<h1> <center> Data Acquisition: Publications per Department through JSON </center> </h1>

For the 12 departments we are analysing, we need data on their publications. While this data can be webscraped, it is already available in JSON format, which is semi-structured and so much easier to convert to a dataframe and manipulate.

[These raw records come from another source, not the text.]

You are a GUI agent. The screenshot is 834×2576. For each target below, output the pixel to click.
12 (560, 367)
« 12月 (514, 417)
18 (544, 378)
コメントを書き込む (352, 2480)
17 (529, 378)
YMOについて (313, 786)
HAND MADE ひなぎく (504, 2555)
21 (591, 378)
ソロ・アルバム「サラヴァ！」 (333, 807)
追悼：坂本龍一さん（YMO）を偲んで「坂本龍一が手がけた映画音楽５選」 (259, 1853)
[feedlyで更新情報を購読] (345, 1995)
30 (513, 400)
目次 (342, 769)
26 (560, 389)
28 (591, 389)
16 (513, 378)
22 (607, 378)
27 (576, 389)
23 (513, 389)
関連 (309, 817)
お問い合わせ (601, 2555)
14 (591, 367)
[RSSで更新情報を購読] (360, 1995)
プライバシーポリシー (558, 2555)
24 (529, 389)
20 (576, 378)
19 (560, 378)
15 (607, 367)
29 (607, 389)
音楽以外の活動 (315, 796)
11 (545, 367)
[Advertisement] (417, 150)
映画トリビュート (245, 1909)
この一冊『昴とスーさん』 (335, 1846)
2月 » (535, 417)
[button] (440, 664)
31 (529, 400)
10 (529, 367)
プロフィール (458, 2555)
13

As we want to look at publications for department over time, we will be loading multiple JSON files based on department.

<h2> <i> <center> Importing Data </center> </i> </h2> 

In [69]:
import json
import pandas as pd
from datetime import datetime

departments = ['Anthropology', 'Economic History', 'Finance', 'Geography and Environment', 'Government', 
               'International Relations', 'Management', 'Mathematics', 'Psychological and Behavioural Science',
              'Social Policy', 'Sociology', 'Statistics']
publications_data = {}

# loading files
for department in departments:
    with open(f"Data/{department}_publications.json", "r") as file:
        publications_data[department] = json.load(file)

After loading in the data, we need to figure out the formatting of the file in order to extract the data on publication data.

In [70]:
# an example item
publications_data['Anthropology'][0]

{'date': '2024-03-11',
 'title': 'What relevance has division of labour in a world of precarious work?',
 'metadata_visibility': 'show',
 'issn': '0962-8436',
 'refereed': 'TRUE',
 'note': '© 2024 Royal Society',
 'eprint_status': 'archive',
 'subjects': ['HD', 'B1', 'GN', 'H'],
 'userid': 32689,
 'eprintid': 122334,
 'documents': [{'formatdesc': 'What relevance has division of labour in a world of precarious work',
   'uri': 'http://eprints.lse.ac.uk/id/document/371833',
   'eprintid': 122334,
   'pos': 1,
   'license': 'cc_by',
   'rev_number': 2,
   'files': [{'filename': 'What_relevance_has_division_of_labour_in_a_world_of_precarious_work.pdf',
     'mtime': '2024-03-12 09:54:09',
     'fileid': 2902930,
     'datasetid': 'document',
     'uri': 'http://eprints.lse.ac.uk/id/file/2902930',
     'filesize': 251666,
     'hash': 'e7a23cba36609a8176bd7e51fdb7e828',
     'objectid': 371833,
     'mime_type': 'application/pdf',
     'hash_type': 'MD5'}],
   'docid': 371833,
   'mime_type

In [71]:
# how to extract date
publications_data['Anthropology'][0]['date']

'2024-03-11'

We specifically chose an example with multiple authors to look at the format. While examining the information for different publications, we noticed that some store author data under creator and other under editor, while still meaning the author

In [72]:
# how to extract authors
publications_data['Anthropology'][10]['creators']

[{'instid': None,
  'id': None,
  'name': {'family': 'Olk',
   'honourific': None,
   'lineage': None,
   'given': 'Christopher'}},
 {'name': {'given': 'Colleen',
   'lineage': None,
   'honourific': None,
   'family': 'Schneider'},
  'instid': None,
  'id': None},
 {'id': 'j.e.hickel@lse.ac.uk',
  'instid': 627742,
  'name': {'given': 'Jason',
   'lineage': None,
   'honourific': None,
   'family': 'Hickel'}}]

In [73]:
publications_data['Anthropology'][17]['editors']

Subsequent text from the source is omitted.